Man Out of Time: Milton Resnick at Mana Contemporary
Milton Resnick (1917-2004): Paintings and Works on Paper from the Milton Resnick and Pat Passlof Foundation at Mana Contemporary
May 10 to August 1, 2014
888 Newark Avenue (at Senate Place)
Jersey City, 1 800 842 4945
Milton Resnick deserves recognition greater than what he has received until now. This large show of work covering his entire career, presented in immaculate galleries at the epic-sized Mana Contemporary arts complex in Jersey City, goes a considerable distance to recognizing Resnick’s contributions. From the start to the end, he was a painter of high courage and integrity — someone who belonged to the first generation of Abstract Expressionists but who never quite found the validation he is worthy of. At this fine show we have much of his oeuvre in a single place, where his contribution can be assessed from the vista of his entire career for the first time. Photos of his pictures cannot do justice to the rough but exquisite surfaces he came to paint over the decades of his efforts; there exists within the body of Resnick’s art a vision that promises to be seen not as tangential but rather central to the New York School’s early history. In fact, the Mana show makes it clear that we have missed integrating Resnick’s art into the accomplishments of the New York School’s first generation. His gifts, from the early colorful efforts to the final depressive, but marvelously rough paintings accompanied by simple figures, clearly need to be organized within a revised understanding of the art of his time.

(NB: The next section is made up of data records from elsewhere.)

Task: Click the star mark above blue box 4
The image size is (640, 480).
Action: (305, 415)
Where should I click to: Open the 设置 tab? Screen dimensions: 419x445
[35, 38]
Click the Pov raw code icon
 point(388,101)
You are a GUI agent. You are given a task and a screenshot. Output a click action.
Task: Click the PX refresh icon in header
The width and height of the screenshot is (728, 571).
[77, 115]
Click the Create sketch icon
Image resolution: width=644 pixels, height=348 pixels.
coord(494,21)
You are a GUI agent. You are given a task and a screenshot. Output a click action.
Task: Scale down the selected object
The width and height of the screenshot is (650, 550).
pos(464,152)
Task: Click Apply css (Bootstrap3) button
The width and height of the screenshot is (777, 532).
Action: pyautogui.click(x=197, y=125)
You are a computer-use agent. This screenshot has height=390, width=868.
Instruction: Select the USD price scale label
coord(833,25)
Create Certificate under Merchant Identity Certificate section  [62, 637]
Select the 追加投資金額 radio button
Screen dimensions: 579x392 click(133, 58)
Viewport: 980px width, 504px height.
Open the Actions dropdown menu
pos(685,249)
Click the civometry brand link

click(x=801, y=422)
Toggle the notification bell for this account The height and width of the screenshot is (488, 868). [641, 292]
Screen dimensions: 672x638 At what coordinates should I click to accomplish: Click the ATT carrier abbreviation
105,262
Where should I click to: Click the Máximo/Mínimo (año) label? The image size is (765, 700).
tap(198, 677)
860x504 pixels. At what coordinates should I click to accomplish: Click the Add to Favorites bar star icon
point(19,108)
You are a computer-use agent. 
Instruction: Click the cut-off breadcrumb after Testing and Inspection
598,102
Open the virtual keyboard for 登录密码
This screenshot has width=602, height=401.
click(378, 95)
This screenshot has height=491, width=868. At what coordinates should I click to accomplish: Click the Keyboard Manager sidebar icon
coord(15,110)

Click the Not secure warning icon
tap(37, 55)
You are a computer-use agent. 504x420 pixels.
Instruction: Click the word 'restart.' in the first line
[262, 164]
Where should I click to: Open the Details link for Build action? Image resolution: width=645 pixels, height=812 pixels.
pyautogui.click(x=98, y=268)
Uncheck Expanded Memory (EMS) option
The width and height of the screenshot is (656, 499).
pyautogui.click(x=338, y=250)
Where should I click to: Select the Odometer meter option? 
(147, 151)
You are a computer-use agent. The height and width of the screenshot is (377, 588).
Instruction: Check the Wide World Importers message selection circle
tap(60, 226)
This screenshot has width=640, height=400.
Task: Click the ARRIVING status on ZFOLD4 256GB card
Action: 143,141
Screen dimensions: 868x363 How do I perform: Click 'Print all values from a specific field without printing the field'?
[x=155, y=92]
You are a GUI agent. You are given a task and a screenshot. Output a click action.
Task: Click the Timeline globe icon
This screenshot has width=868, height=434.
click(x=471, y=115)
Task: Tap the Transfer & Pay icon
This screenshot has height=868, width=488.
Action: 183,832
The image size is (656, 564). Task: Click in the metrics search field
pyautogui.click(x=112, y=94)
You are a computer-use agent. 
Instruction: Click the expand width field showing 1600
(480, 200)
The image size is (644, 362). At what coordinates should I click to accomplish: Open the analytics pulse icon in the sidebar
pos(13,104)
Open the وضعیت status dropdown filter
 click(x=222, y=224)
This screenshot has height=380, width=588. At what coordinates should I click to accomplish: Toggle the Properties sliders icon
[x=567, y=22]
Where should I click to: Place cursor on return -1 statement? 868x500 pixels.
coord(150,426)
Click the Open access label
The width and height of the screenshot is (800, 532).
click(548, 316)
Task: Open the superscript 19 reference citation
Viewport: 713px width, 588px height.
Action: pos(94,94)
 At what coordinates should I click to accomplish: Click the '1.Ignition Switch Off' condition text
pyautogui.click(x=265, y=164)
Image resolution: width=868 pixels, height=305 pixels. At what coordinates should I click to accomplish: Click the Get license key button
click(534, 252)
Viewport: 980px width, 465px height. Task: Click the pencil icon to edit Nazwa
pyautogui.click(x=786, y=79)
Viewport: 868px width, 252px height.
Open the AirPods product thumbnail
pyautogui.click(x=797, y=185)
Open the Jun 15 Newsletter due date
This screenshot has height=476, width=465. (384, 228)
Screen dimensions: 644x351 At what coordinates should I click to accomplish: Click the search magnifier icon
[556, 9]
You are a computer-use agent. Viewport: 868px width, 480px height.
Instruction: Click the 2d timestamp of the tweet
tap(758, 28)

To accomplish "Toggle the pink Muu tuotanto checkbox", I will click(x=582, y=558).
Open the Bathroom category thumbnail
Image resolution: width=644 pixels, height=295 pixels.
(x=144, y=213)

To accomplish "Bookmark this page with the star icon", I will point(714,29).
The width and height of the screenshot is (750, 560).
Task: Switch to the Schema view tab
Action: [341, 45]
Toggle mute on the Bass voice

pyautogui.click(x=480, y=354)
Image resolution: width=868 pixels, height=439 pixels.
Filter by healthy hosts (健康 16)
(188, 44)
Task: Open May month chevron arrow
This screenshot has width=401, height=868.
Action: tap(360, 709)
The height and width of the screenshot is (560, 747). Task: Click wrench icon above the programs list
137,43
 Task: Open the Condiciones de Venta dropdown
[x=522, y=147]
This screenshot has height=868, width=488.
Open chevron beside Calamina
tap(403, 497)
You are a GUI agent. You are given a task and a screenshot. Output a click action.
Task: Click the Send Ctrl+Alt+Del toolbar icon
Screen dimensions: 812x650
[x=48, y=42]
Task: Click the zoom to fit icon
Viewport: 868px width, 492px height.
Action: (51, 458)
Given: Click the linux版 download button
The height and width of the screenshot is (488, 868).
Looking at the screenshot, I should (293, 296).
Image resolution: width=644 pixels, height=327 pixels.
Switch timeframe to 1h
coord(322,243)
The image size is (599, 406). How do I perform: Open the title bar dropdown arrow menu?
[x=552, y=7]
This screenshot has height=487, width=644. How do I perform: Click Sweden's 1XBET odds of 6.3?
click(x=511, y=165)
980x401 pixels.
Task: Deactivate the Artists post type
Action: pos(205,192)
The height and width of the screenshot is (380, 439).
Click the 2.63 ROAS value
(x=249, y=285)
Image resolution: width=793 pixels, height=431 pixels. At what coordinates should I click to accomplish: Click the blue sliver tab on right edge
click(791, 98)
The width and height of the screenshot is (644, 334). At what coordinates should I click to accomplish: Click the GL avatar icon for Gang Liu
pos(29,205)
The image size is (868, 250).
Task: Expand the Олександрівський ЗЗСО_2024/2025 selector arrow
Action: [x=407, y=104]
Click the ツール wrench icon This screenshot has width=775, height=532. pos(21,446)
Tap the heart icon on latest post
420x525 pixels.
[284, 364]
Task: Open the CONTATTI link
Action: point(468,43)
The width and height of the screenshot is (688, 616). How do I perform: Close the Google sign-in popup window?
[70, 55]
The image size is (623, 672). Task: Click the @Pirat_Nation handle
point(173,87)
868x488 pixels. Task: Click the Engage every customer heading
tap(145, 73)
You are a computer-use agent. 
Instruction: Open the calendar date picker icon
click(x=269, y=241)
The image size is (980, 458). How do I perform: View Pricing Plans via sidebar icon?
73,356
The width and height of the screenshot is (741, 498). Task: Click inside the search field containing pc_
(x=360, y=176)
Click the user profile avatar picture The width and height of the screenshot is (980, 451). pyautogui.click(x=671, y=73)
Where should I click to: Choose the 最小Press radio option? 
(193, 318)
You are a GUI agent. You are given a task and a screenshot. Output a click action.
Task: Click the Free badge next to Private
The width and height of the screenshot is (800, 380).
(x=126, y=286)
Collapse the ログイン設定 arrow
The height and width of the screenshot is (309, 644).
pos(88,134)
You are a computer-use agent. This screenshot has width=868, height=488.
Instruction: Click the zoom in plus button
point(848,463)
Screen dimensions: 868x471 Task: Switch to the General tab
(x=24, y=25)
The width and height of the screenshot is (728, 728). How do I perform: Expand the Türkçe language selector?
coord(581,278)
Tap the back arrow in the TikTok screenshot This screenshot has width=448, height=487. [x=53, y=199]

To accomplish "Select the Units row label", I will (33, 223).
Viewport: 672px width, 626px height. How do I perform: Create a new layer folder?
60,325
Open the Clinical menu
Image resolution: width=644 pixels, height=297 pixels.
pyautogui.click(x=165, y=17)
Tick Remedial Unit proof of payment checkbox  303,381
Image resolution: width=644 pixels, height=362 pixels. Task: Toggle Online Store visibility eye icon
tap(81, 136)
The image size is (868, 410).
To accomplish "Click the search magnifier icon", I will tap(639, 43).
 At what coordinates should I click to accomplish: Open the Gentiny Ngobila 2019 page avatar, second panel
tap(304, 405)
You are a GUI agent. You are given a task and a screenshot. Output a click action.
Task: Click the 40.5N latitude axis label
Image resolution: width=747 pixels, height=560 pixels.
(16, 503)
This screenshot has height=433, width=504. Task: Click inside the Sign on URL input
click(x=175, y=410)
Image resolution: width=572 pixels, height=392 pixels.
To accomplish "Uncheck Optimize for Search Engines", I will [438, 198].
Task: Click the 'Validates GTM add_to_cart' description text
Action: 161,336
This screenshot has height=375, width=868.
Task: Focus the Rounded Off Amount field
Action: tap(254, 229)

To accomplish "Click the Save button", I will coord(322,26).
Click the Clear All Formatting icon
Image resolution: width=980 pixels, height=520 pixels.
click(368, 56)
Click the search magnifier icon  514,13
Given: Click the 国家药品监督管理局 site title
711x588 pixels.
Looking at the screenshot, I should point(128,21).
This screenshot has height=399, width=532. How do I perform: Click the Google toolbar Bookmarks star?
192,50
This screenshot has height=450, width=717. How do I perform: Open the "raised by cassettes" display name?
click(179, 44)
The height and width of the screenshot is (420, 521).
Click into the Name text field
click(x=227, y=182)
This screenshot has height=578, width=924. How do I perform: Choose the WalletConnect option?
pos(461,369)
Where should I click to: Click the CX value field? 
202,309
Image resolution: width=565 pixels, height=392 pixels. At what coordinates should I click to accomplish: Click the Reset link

It is surprising to see Resnick as a somewhat neglected painter, in large part because he was so much in the thick of things in New York. Born in 1917 in Bratslav, Ukraine, Resnick immigrated to New York in 1922 with his parents, where the family took up residence in Brooklyn. He took art classes at Hebrew Technical Institute, Pratt and the American Artist’s School between 1929 and 1934. Unfortunately, his father disapproved of his studies in art and forced him to leave the family’s home. He began a relationship with Elaine Fried around 1935, but she left him for Willem de Kooning in 1938. During the Depression he worked for the WPA and he served in the US Army during the Second World War. Afterward, he became a founding member of the Artist’s Club and was friendly with Franz Kline, Arshile Gorky and de Kooning himself.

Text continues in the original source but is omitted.